The track of the centre of 4–9 November 1982 Cyclone crossing the Arabian Sea

Table 1 Category description for Cyclone Track as shown in Fig. 4
Fig. 5
figure 5

Bathymetry for SWAN model and simulated wind fields (shown with sticks) 1 h before land fall

5 Sea surface hydrodynamics during cyclone

The hydrodynamics of the ocean surface during the cyclone event is simulated using POM. POM model originally was developed by Blumberg and Mellor (1987). The model is widely used for predicting coastal currents and water surface elevations. It includes thermodynamic processes, turbulent mixing, the Boussinesq and hydrostatic approximations. The Coriolis parameter is allowed to vary using beta-plane approximation. Since the model includes a wide range of water depths (m) of the region considered, Blumberg and Mellor used a vertical coordinate system scaled by the depth of the water:

$$ \sigma = \frac{Z - {\acute{\eta}}}{H + {\acute{\eta}}}$$
(2)

where z = ή (x, y, t) is the sea surface, and z = −H (x, y) is the sea bottom.

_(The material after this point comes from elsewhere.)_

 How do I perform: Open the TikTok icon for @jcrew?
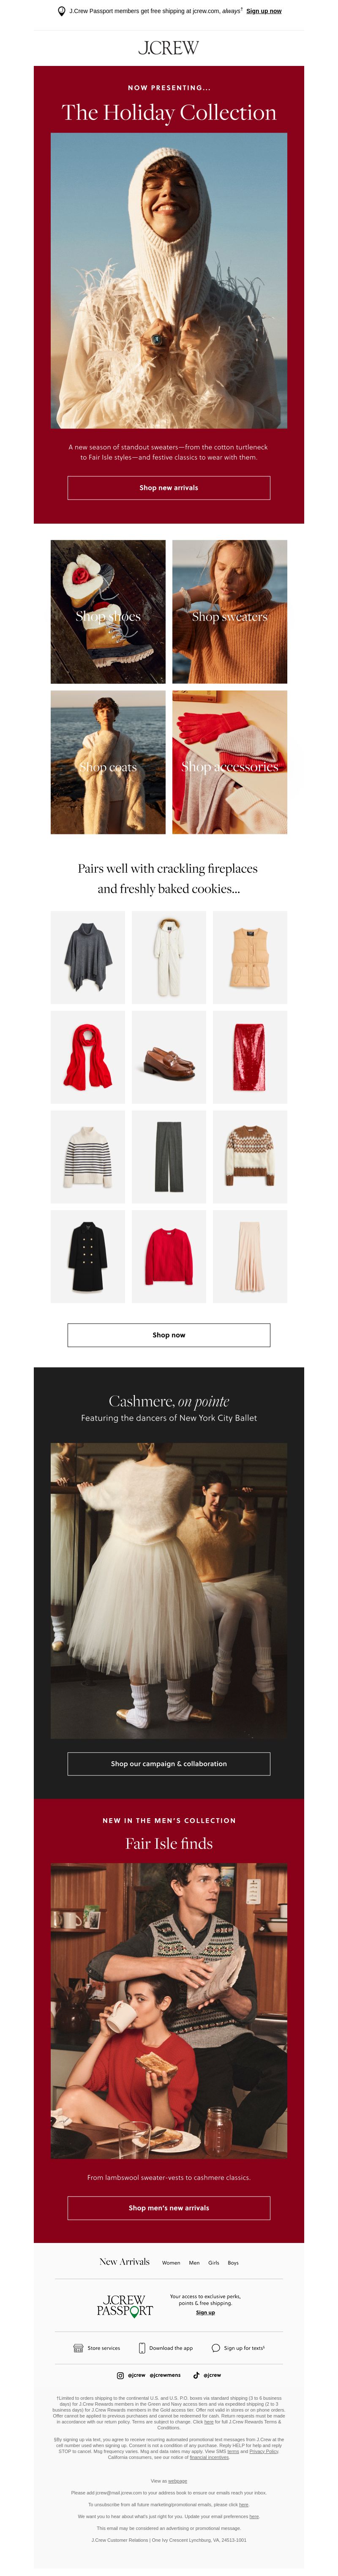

Sub-grid turbulence is parameterized using a closure scheme proposed by Mellor and Yamada (1982) whereby eddy diffusion coefficients vary with the size of the eddies producing the mixing and shear flow. The model is driven primarily by estimated wind stress as well as heat and water fluxes as input from the operational weather prediction model analysis. Further inputs considered for the simulation are the known geostrophic, tidal and Ekman currents along the boundaries of the model domain considered. The simulated POM outputs of storm surge and surface current are presented in Figs. 6 and 7 for the corresponding wind input time step, an hour before the land fall of cyclone.

Fig. 6
figure 6

POM-Simulated storm surge 1 h before land fall

Fig. 7
figure 7

POM-simulated current 1 h before land fall

6 Simulation of waves during cyclone

Wind-generated waves are the most predominant nearshore activity that generate long-shore currents and transport sediments by re-shaping coastal zone. They can be predicted over extensive areas such as the global and regional oceans, seas and shelf areas, which is practically feasible using state-of-the-art numerical models in single or multiple phases. Numerical wave models are based on the principle of spectral energy balance, with linear/curve-linear wave propagation and a set of source terms which account for wind input, cross-spectral transfer and dissipation. The first wave model in this category is WAM developed for deep water, with some allowances for restricted water depth up to 30 m. WAVEWATCH III (WWIII, Tolman 1991) is a similar model developed subsequently incorporating latest physics and numerical schemes. Yet another model SWAN used in this study is based on the similar principles of WAM and WWIII, which is designed especially for shallow coastal regions (Booij et al. 1999) as an extension of the deep-water models. The prediction skill of these models has been widely demonstrated by various researchers with the use of measured data from satellites, buoys and other platforms.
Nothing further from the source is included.